Question

A car travels 13 km in south east direction and then 16 km 40° north of east. Find the cars resultant direction. PLEASE HELP! ALSO LOOK ON MY PROFILE AND TRY MY OTHER QUESTIONS PLEASE

Answer 1

Magnitude of resultant direction = 3.253 Km

Direction of resultant motion = 19.62° North of East

Explanation:

Here we have

13 km in SE direction and

16 km 40 ° North of East

Therefore

13 cos 45, 13 sin 45 = (9.192, 9.9192)

16 cos 40, 16 sin 40 = (12.2567, 10.245)

x₂ - x₁ = 3.064

y₂ - y₁ = 1.092

The Magnitude =
`√((x_2 - x_1)^2 + (y_2 -y_1)^2)` = 3.253

The direction = Arctan (y₂ - y₁)/(x₂ - x₁) = Arctan 1.092/3.064 = 19.62° North of East

Answer 2

about 2.9° north of east

Explanation:

If we orient the directions so north is in the +y direction and east is in the +x direction, the car is traveling 13 km at an angle of -45°, then 16 km at an angle of +40°. We can add these vectors by adding their components in the x- and y-directions.

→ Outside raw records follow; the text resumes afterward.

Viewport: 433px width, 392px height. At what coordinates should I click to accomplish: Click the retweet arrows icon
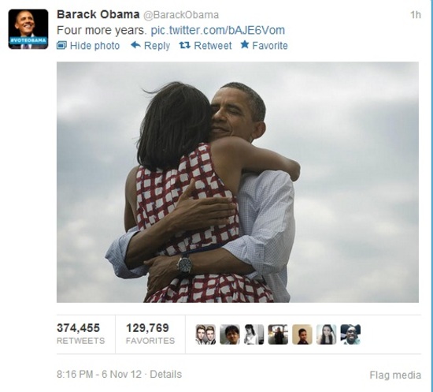point(185,45)
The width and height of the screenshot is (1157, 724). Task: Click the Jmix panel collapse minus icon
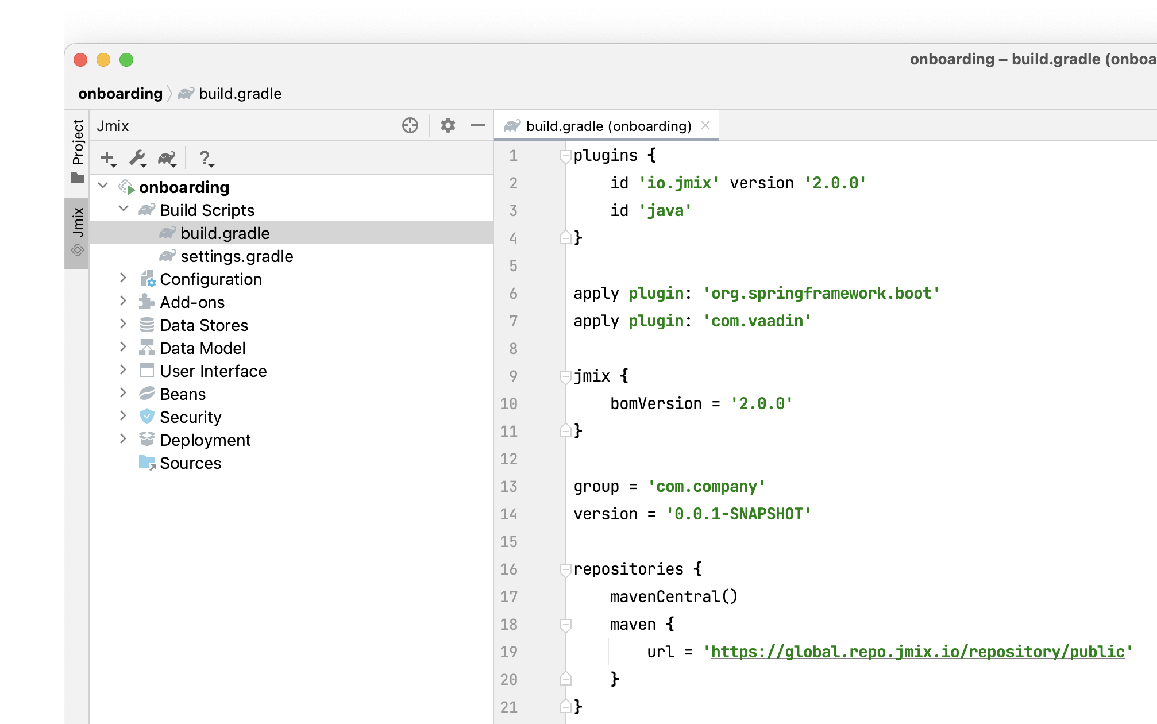point(477,126)
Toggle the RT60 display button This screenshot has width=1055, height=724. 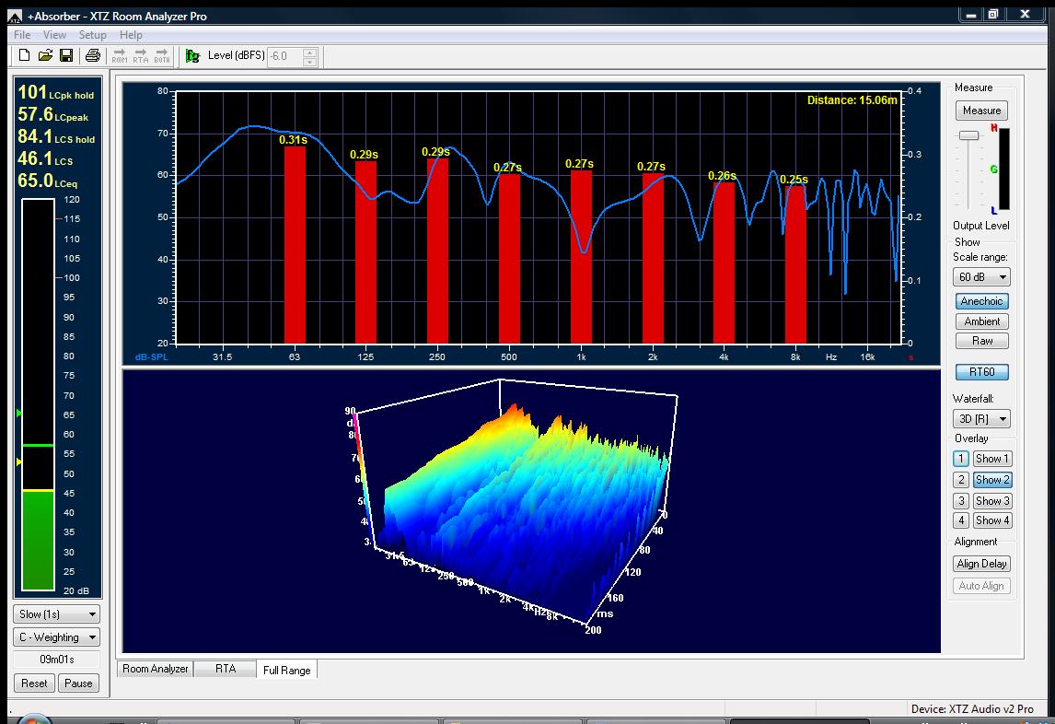point(981,372)
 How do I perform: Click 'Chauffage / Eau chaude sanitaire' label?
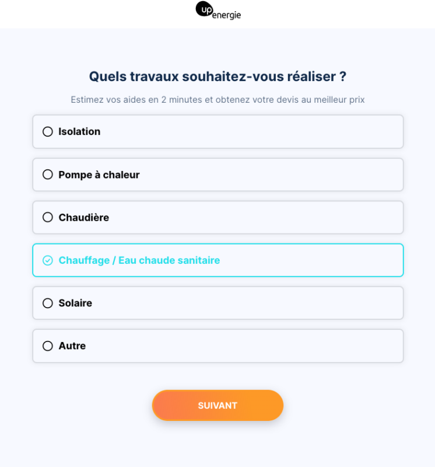139,260
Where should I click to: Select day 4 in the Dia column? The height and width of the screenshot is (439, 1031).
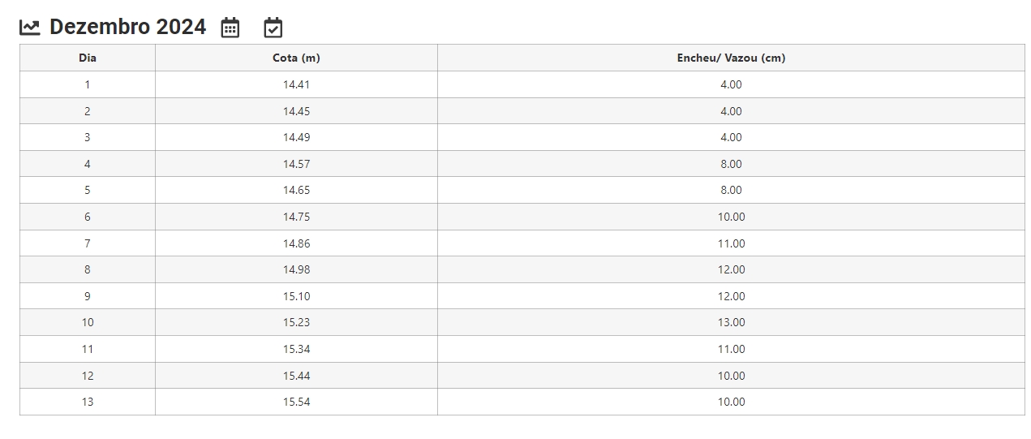[x=88, y=164]
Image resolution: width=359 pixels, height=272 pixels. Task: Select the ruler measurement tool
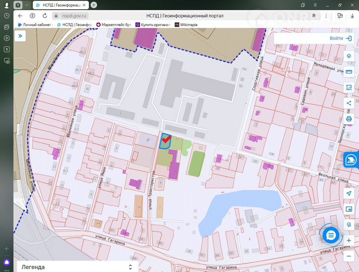[349, 72]
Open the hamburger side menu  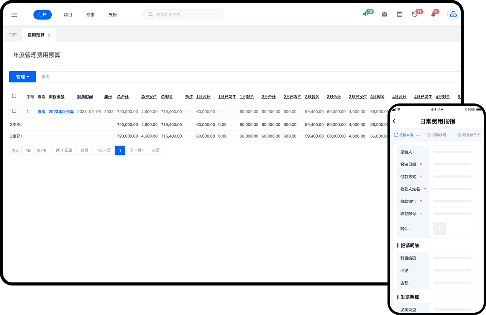coord(14,15)
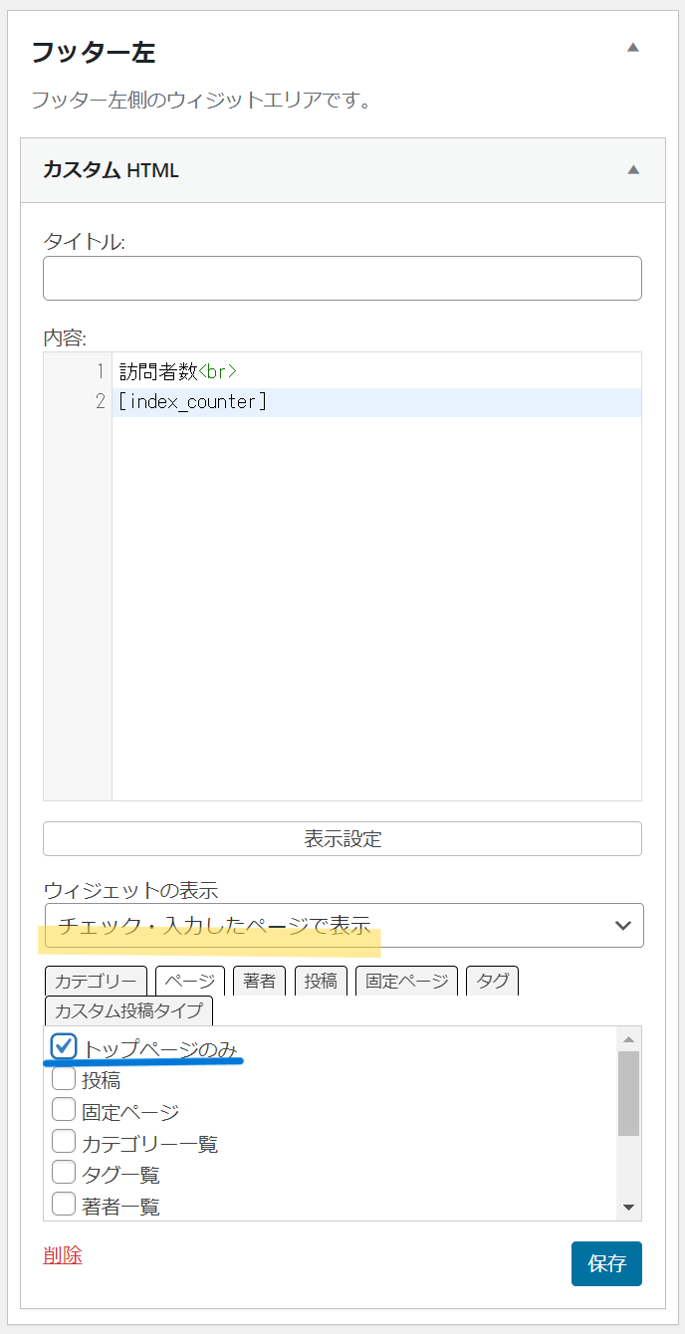Tick the カテゴリー一覧 checkbox
This screenshot has width=685, height=1334.
point(64,1143)
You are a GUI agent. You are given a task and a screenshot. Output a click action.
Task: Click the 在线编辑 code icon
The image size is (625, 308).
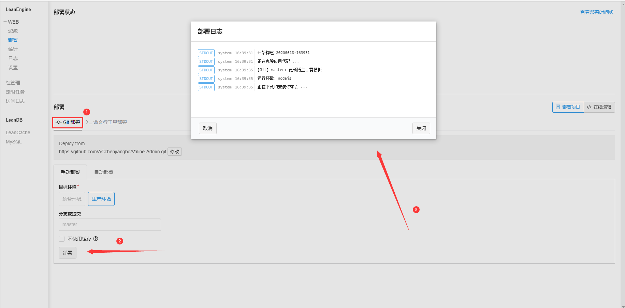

13(cos(-45°), sin(-45°)) ≈ (9.19239, -9.19239)

16(cos(40°), sin(40°)) ≈ (12.25671, 10.28460)

The sum of these vectors is then ...

= (21.44910, 1.09221)

and the resultant angle is ...

arctan(1.09221/21.44910) ≈ 2.915° . . . . measured north of east

The resultant direction is about 2.9° north of east.